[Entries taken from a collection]
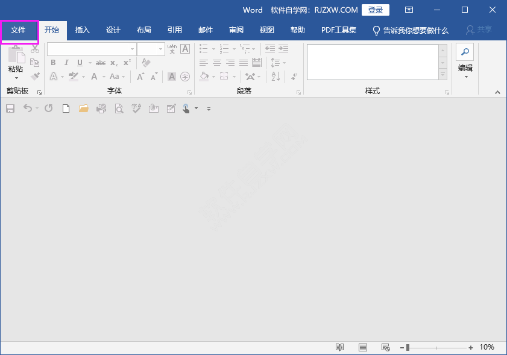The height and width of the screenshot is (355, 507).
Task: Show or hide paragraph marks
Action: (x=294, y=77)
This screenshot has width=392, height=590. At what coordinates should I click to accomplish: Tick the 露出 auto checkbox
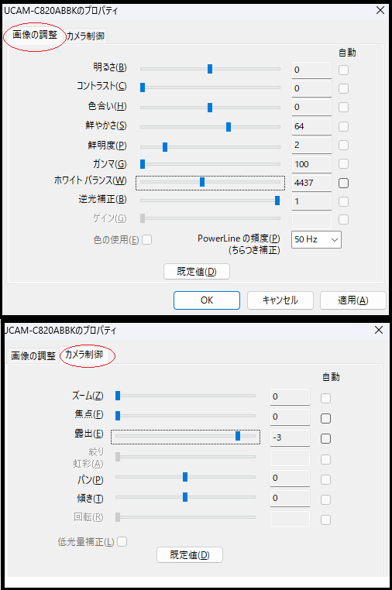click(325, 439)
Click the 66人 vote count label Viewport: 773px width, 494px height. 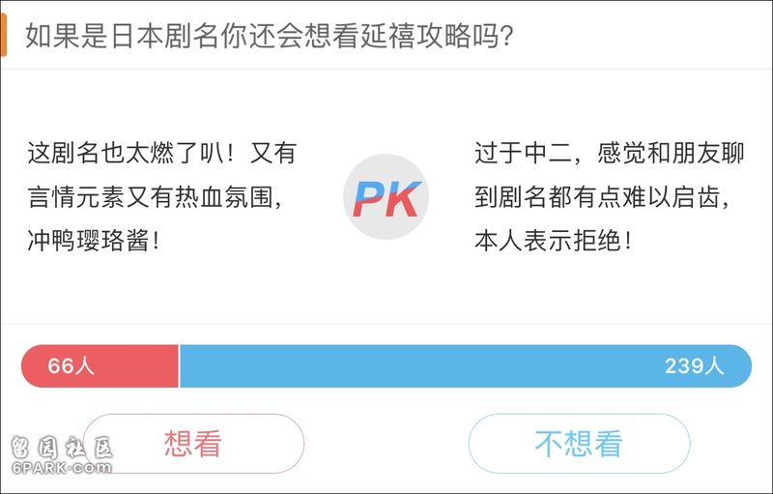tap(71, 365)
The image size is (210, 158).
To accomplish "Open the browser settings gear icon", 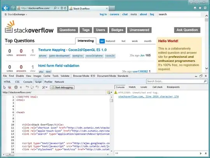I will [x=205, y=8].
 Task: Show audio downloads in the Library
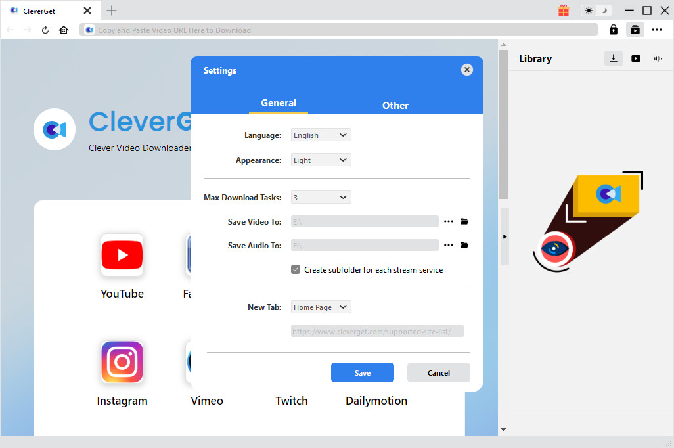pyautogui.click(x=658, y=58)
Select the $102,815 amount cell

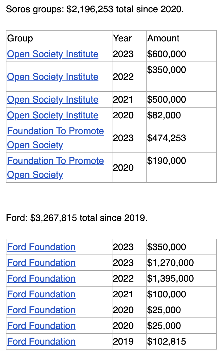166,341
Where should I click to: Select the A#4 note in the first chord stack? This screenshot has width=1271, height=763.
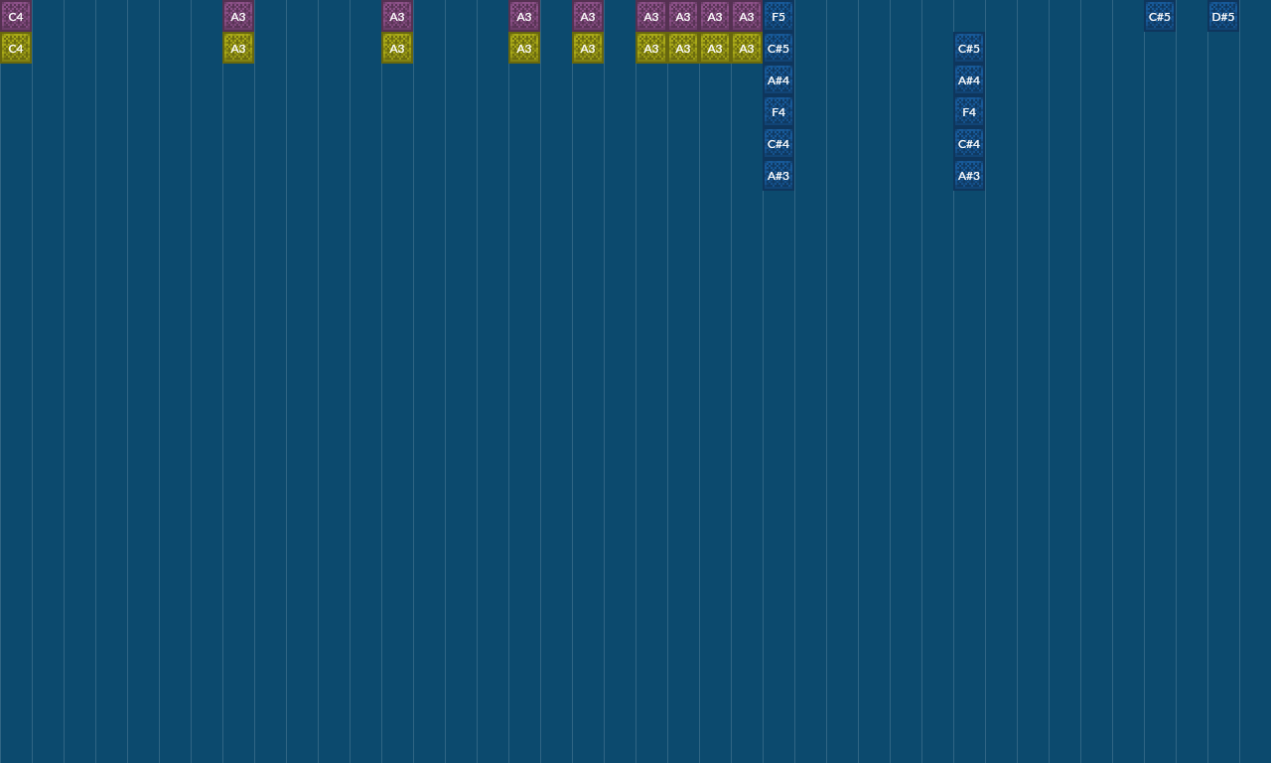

WHAT IS EXPECTED | From the line containing "Task: Show audio downloads in the Library" through the last line of the records above, reproduce every line exactly, leaving out the pictures.

ANSWER TO THIS PROBLEM |
 Task: Show audio downloads in the Library
pyautogui.click(x=658, y=58)
Select the $102,815 amount cell

166,341
Where should I click to: Select the A#4 note in the first chord stack? This screenshot has width=1271, height=763.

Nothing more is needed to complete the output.